Apart from the larger sample of CDs included, several methodological differences from previous studies characterize this study. A higher number of OSA and EDS questionnaires were tested, and all CDs underwent the HSAT study irrespective of their questionnaire results. Screening CDs during their occupational health visit provided a probabilistic sampling of the participating subjects from the entire cohort. Greater acceptance of study participation was ensured by obtaining the HSAT at home or in the work vehicle without disrupting the CDs’ busy schedule and maintaining anonymity of the subjects HSAT results. Sleep technicians played a major role, by being available at the transportation facilities, explaining the benefit of OSA diagnosis to the drivers, and ensuring the quality of the data collection and analysis as much as possible.
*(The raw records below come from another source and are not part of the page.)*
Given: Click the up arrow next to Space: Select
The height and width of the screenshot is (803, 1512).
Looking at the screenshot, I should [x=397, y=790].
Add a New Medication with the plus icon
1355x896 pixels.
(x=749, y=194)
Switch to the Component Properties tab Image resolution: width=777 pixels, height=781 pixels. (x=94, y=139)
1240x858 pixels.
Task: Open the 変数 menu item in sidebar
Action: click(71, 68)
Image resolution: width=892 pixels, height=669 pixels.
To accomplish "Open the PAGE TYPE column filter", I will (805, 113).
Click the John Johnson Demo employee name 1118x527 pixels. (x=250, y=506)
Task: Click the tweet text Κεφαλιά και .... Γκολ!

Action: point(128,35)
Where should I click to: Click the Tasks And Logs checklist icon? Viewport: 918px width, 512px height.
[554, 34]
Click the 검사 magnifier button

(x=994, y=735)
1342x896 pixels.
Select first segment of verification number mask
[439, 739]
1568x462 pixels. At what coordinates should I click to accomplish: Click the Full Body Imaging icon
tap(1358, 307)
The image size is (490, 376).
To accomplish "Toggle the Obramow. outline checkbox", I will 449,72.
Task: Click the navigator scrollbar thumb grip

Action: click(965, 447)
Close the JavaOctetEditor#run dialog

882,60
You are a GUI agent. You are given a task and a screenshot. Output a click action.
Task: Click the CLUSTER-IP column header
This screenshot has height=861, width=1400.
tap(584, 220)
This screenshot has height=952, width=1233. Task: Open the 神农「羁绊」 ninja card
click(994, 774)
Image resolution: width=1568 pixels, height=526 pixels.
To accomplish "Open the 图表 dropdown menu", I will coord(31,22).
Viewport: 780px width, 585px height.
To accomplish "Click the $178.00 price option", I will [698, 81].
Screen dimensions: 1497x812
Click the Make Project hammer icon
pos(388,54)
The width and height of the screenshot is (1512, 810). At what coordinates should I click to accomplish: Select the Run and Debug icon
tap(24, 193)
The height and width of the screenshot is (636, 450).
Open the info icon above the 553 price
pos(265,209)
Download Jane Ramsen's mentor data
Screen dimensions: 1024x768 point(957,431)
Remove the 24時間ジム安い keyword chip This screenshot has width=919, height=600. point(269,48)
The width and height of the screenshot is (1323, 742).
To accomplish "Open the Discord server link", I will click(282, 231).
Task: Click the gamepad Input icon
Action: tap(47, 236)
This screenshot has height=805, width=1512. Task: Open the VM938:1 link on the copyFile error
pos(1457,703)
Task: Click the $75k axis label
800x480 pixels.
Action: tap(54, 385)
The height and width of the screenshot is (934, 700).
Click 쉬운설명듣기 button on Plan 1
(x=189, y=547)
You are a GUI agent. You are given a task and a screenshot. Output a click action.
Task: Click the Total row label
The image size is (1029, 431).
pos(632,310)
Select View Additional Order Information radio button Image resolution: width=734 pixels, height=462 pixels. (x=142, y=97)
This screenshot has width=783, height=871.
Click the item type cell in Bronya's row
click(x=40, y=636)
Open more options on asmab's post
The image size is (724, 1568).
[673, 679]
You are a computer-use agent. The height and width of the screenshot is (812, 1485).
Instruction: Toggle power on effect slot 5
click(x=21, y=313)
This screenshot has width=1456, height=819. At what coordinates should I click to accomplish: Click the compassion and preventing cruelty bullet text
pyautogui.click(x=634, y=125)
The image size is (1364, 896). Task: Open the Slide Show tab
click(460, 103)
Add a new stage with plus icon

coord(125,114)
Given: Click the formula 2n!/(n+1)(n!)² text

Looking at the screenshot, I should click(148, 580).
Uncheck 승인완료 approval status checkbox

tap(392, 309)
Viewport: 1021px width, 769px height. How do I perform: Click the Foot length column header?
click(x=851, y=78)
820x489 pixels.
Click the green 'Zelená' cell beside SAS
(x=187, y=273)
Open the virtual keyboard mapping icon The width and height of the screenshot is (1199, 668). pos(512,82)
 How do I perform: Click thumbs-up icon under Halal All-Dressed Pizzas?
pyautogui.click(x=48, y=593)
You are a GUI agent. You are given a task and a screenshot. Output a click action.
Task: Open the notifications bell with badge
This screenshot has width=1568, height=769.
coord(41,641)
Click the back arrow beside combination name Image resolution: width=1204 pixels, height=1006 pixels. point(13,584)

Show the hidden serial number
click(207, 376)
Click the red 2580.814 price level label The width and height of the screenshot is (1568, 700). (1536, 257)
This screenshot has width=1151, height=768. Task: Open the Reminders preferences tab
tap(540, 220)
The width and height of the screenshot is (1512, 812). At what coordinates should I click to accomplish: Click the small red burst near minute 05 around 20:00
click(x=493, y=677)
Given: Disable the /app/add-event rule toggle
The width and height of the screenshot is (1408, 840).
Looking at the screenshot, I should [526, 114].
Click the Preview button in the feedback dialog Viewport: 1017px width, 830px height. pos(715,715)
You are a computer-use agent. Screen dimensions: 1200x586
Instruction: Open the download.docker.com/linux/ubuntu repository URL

The use of the HSAT instead of overnight PSG made this field study feasible. Although it lacks the EEG signals, the HSAT is based on total recording time rather than actual sleep time, and this may lead to REI underestimation. However, except for the presence of select comorbid conditions such as moderate-to-severe pulmonary disease or the extremely obese, HSAT is a reliable alternative to standard PSG [2829] and is routinely used in sleep centers, generally without the need for confirmatory PSG. Outcome studies conducted in non-occupational settings have shown a similar efficacy between overnight PSG and the HSAT [30]. Regulatory authorities are thus increasingly recognizing the role of the HSAT for the diagnosis of OSA among CDs, as long as the chain of custody of the investigated subject is provided [31].

Limitations

We cannot exclude the possibility that using standard PSG would have yielded different results on the questionnaires’ accuracy. The involvement of sleep technicians experienced in the use of both the HSAT and standard PSG helped minimize the differences between the two techniques. The study protocol did not include the subjects’ chain of custody. Some CDs could have therefore cheated by avoiding or misreporting sleep or by using a substitute during the HSAT recording. Moreover, subjective questionnaires are open to bias by CDs who may be motivated to underestimate their OSA and EDS symptoms due to the legal consequences. We sought to minimize this issue as much as possible by guaranteeing the anonymity of the HSAT report and excluding from the study CDs with a previous OSA diagnosis.

Conclusions

OSA and EDS questionnaires do not seem to provide an acceptable level of accuracy for the screening of OSA among CDs. Objective OSA measures, as well as fitness to drive tests, are undoubtedly needed in this context. The HSAT could improve the investigation of OSA in this population.